I guess that, as an artist, most would consider me a late bloomer. I can’t say that I did as I was told during my years growing up or even in the first decades after earning my right to vote. But in my earlier years, I usually did what I thought I was supposed to do. And as the adopted child of an accountant and an engineer, painting and writing were not what smart people chose to do with their time.
So, in each chapter of my life, I wrestled with desire, measured with logic and then squeezed myself into a practical solution. At first, I was rewarded with responsibility, titles, and money. Later, when I understood I was the author of my own story, I found a life of substance, meaning and passion.
My twenties were about competence and real estate acquisition. The decade of my thirties handed me the opportunity to brave many changes thrust upon me, both painful and ecstatic, and to feel incompetent in entirely new ways. Midlife has blessed me with the gift of knowing how little time I have left on this planet and how important it is to do what you are really meant to do.
In the introduction to my life, also known as late adolescence, my instinct for self preservation was enough for me to cling to just two goals. One was to remain single until after college. I was keenly attracted to men, but had proven repeatedly that I was a pathetic judge of male character: ran off the right kind of guy; a magnet for the wrong kind. (Thank the Lord; I worked this out in my thirties.) Next was to travel as much of the world as humanly possible.
At 22 years of age I had never been east of Nebraska and had seen the ocean only twice. I had a lot left to cover. Colorado, my native state had no beachfront properties and was a cool 24-hour trip to salty waters (not counting The Great Salt Lake, which I had never seen either, and just over the state line).
All my trips were long car rides north, through Wyoming to Red Lodge, Montana, or northeast to Fort Morgan, Colorado, an unassuming western outpost located on the high plains, one of many towns claiming a nomadic Glen Miller as native son.
Every other trip was straight into the Rocky Mountains. We always drove sedans, and with two brothers, it was an unending tussle over who “got the window seats”. As I was the tiniest, it was during these minimally supervised negotiations that I honed my doggedness skills.

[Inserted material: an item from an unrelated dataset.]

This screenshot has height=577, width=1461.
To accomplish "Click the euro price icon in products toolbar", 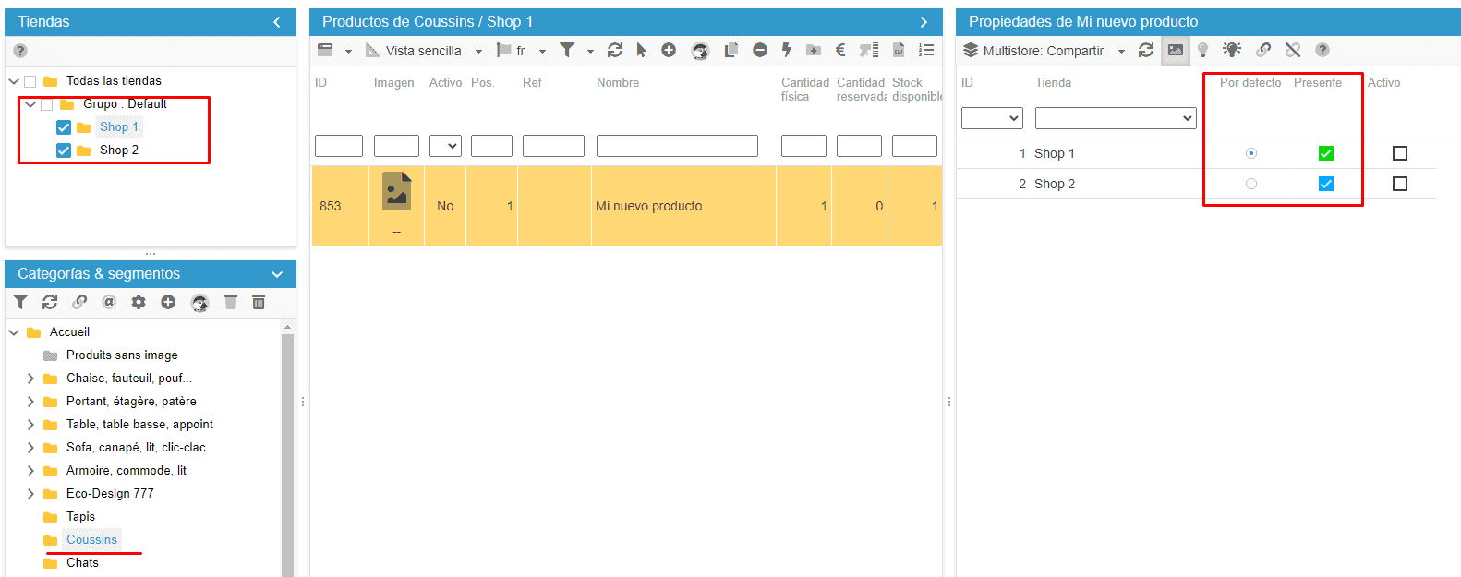I will (x=840, y=51).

If sheer force of personality did not win out, my trump card was a tendency toward car sickness.
When I finally tossed my collegiate mortar board and a handful of fake paper money (I was graduating with a B.S. in Business Administration, what my parents and many others believed in the 1980’s was a savvy and lucrative decision for those not entering Medical or Law school), I had achieved all I sought. No diamond on my finger, keys in my hand to a 1974 red Volkswagen Beetle (for travel within the continental United States) and a plane ticket to Europe in my name.
The only thing missing was a clue as to what I would do when I returned from my visit across the great Pond. Fortunately or at least ironically, the need for permanent employment with benefits awoke the imposter within and drove me to obtain positions where I had lots of potential and no skills.

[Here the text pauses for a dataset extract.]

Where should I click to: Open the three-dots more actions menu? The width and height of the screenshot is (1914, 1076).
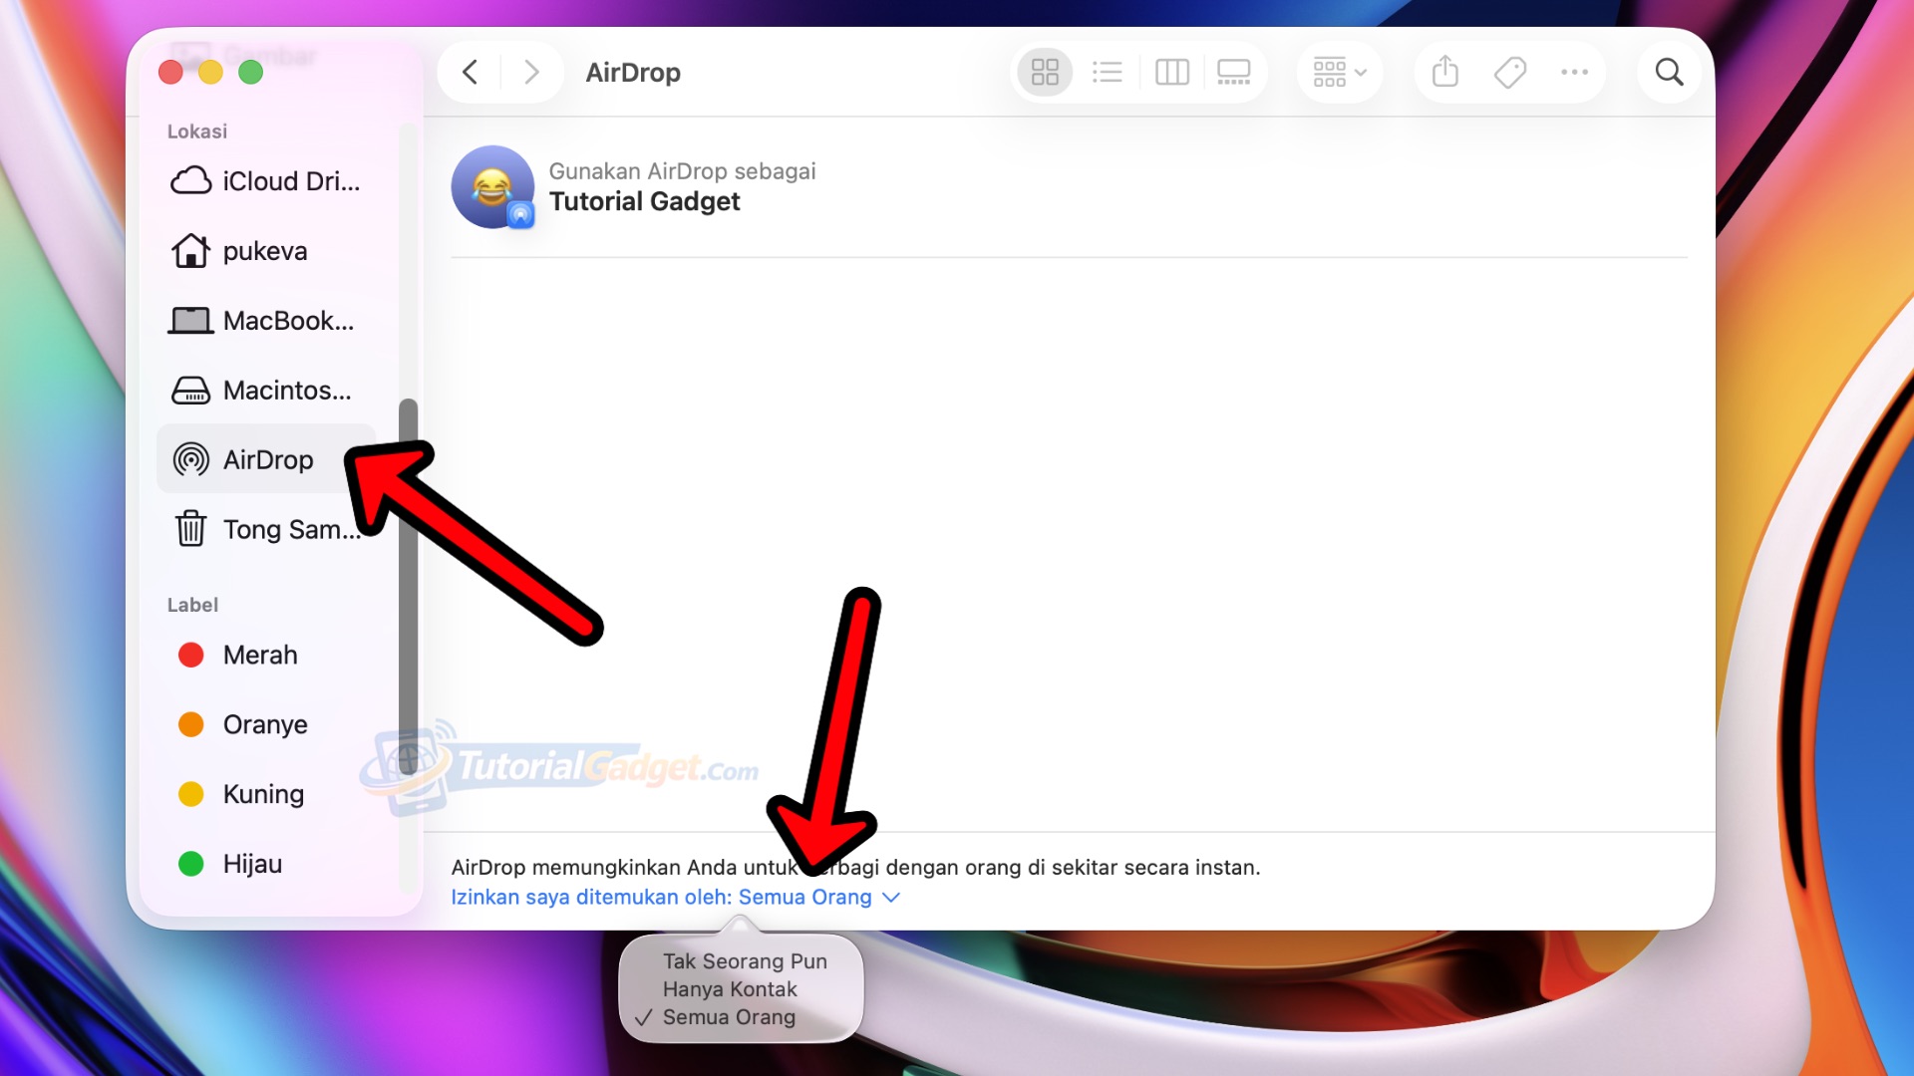tap(1574, 72)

Now, potential is an interesting thing. It implies success but lacks substance. In fact, in my thirties again, I learned through hard and sharp-edged lessons to avoid betting on potential, whenever possible. Hang on to actions, for Character is measured not by who you are deep down, but by what you do. (Deep down, we humans are just a mixed bundle of all manner of good and bad traits). Somehow, I passed this unlikely test of potential, not by superior character, but driven by a neurotically induced fear of failure and humiliation. It seemed like a good thing at the time.

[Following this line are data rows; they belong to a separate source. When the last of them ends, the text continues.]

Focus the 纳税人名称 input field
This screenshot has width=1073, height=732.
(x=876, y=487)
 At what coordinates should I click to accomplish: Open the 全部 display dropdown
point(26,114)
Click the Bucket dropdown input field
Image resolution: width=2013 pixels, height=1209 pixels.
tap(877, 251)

In the next decades there were goals set, achieved and missed. Beaten by the lessons life threw my way, I chose to stop the insanity by the end of my thirties. Bloodied but “not dead yet” I chose, with a little grace, to slow it down.
So in the chapter of my life titled “The Artist at 40+” there is only a memory of the unfocused adolescent, who was fooled into competence for a decade, then baptized by the fires of suffering. Thankfully, I was black and blue and tired enough to hear a small but clear voice speak. “Life just needs to be lived.” No forecasting the future or pondering the past, just Be now. I am grateful still for the lessons learned about doggedness, pain and clarity. But, now in this part of the story, there is no more time to pretend, regret or bet on potential.
I have left out much of the rich or mundane details that make a life. That may be a blessing for the reader. But without much explaination, I am here and have hit my stride. Lucky me, now I paint–and outdoors, if you can imagine that! And in the next chapter, sometimes I write a little, too. It is never too late to find your passion and practice it.